Obowiązkowy serwis po wyścigu etapowym w górach, w drugim komplecie wymiana łożysk w bębenku (również EZO ) . Co ciekawe, łożyska na osi oraz w piaście przedniej kręcą się praktycznie jak nowe. Winowajcą jak zwykle myjka ciśnieniowa.

2200 km

Profilaktyczne czyszczenie i smarowanie sprzęgła. Sprzęgło piasty z czasem zaczyna pracować zdecydowanie głośniej, jakby same domagało się serwisu. W obu kompletach zjawisko pojawia się przy praktycznie tym samym przebiegu w podobnych warunkach. Tym razem obie uszczelki bębenka układamy starannie i powoli na swoim miejscu.

 
 

 

2800 km

Sezon zbliża się do końca, dużo błota, dużo używania myjki ciśnieniowej… w obu kompletach pojawił się luz na bębenku i łożyska zaczęły pracować zdecydowanie głośniej, również w piaście przedniej. Przód rozbieramy pierwszy raz od nowości, w środku brudno, jednak po jeździe w takich warunkach niczego innego się nie spodziewaliśmy. Uszczelki wyglądają dobrze, czyścimy, montujemy nowe łożyska i nasz komplet znów pracuje jak nowy. Koło trochę ciężej się obraca na łożyskach tradycyjnych (tym razem japońskie KOYO z uszczelnieniem labiryntowym LLU), na nierdzewkach całość chodziła trochę lżej.

3500 km

Ostatni serwis w sezonie, wszystko działa, czyszczenie, smarowanie sprzęgła, brak większych uwag. Ewentualnie można by wymienić uszczelkę silikonową sprzęgła, stała się minimalnie mniej elastyczna. Zastanawiamy się również nad montażem oryginalnych łożysk nierdzewnych, by koła kręciły się trochę lżej. Na pierścieniach zębatych nie widać większego zużycia, spasowanie elementów sprzęgła jest dalej wręcz idealne, całość sprawia bardzo dobre wrażenie.

 

 

Podsumowanie

Podsumowując, przez cały sezon piasty nas nie zawiodły. Mimo niekoniecznie prawidłowego traktowania (myjka ciśnieniowa…) jedyne, co musieliśmy robić, to czyszczenie i smarowanie sprzęgła oraz wymiana łożysk. Czynności tego typu wykonujemy normalnie we wszystkich piastach dostępnych na rynku a interwały czasowe zależą głownie od warunków, w jakich jeździmy oraz od sposobu traktowania sprzętu przez użytkownika.

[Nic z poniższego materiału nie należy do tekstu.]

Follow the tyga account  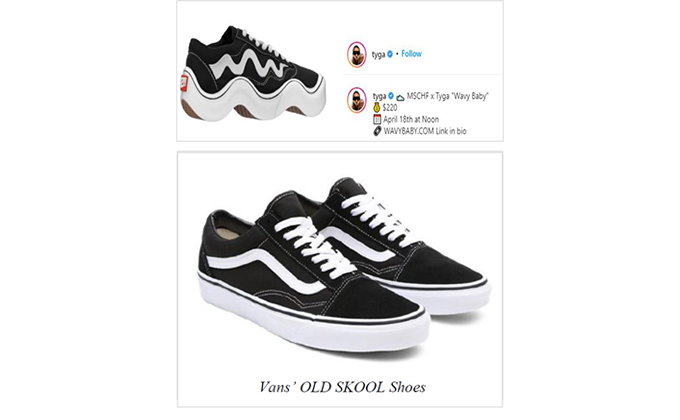click(411, 54)
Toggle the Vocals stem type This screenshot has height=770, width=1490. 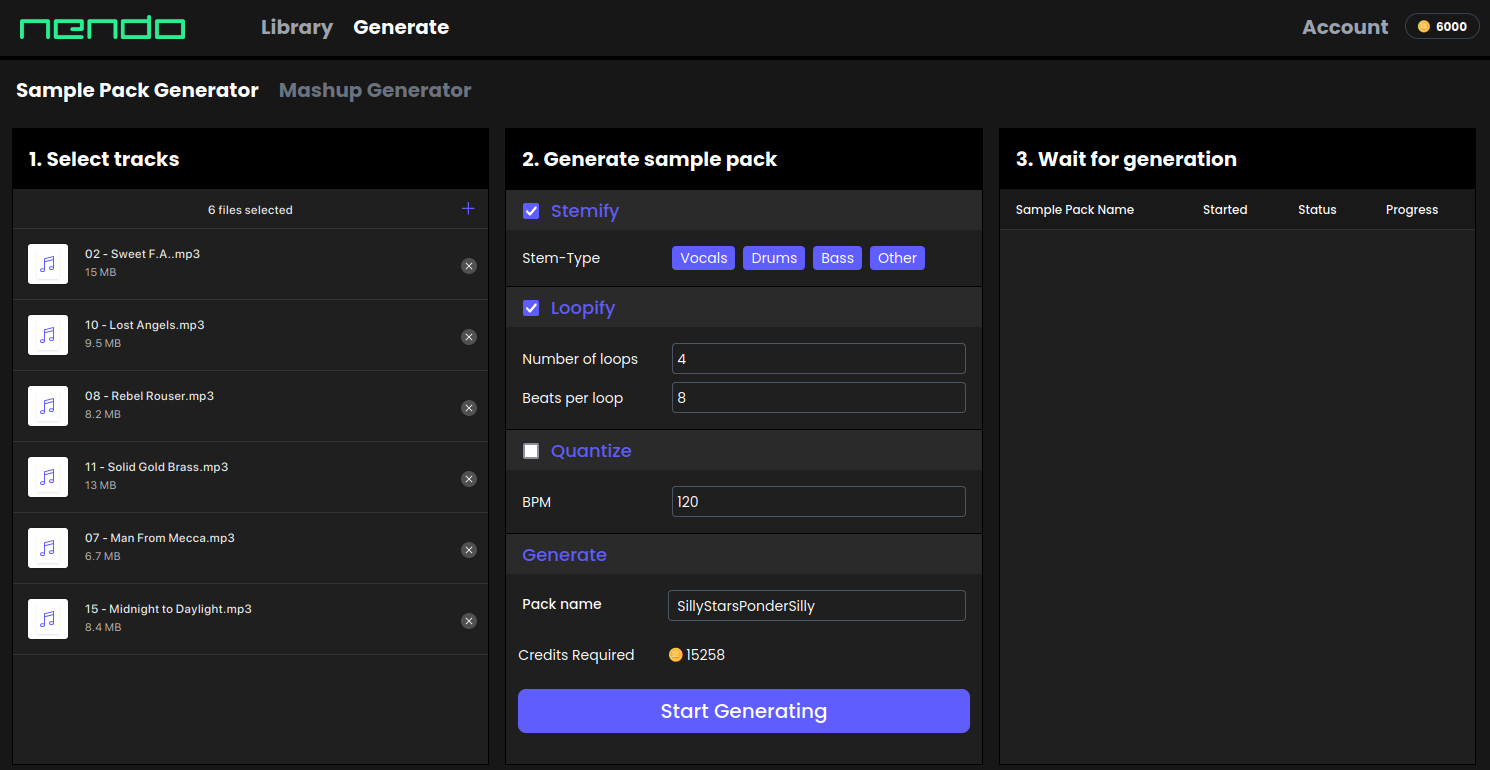[703, 258]
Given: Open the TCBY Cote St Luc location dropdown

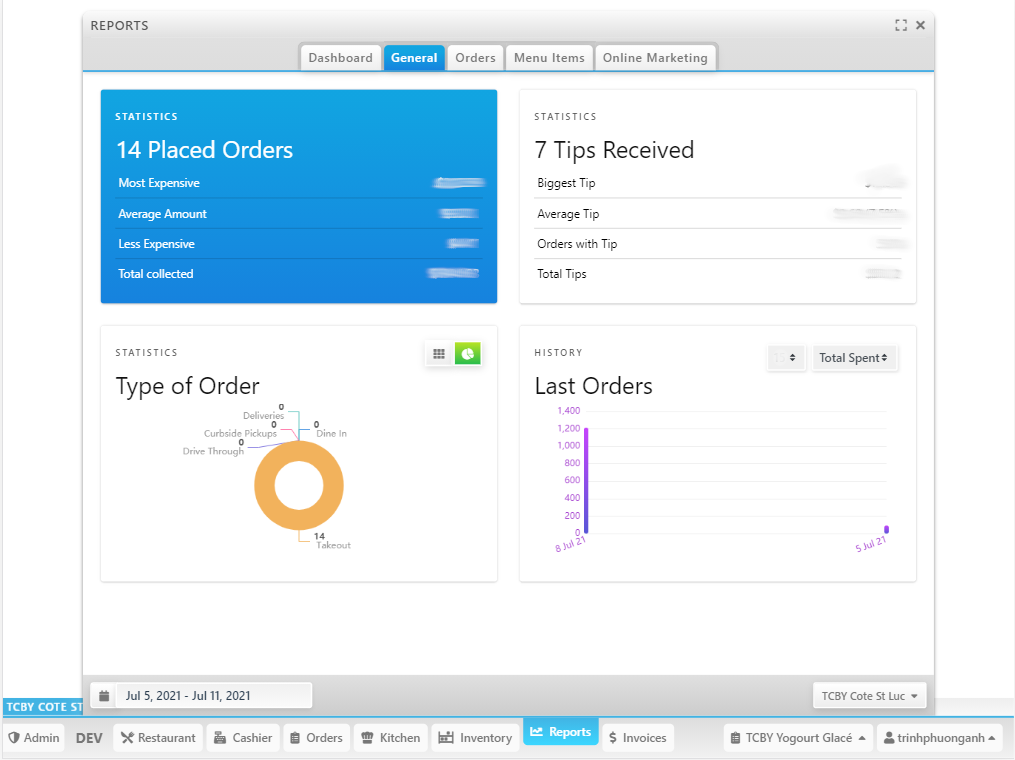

Z naszej strony, z czystym sumieniem możemy polecić piasty Soul-Kozak, całoroczny test pokazał, że mimo ostrego traktowania obyło się bez poważnych awarii. W tym przypadku idealnie sprawdza się powiedzenie, że Polak potrafi. Mała krajowa manufaktura była w stanie stworzyć produkt z powodzeniem konkurujący z liderami w branży. Z naszymi kołami się nie rozstajemy, jesteśmy pewni, że przejadą jeszcze nie jeden wyścig.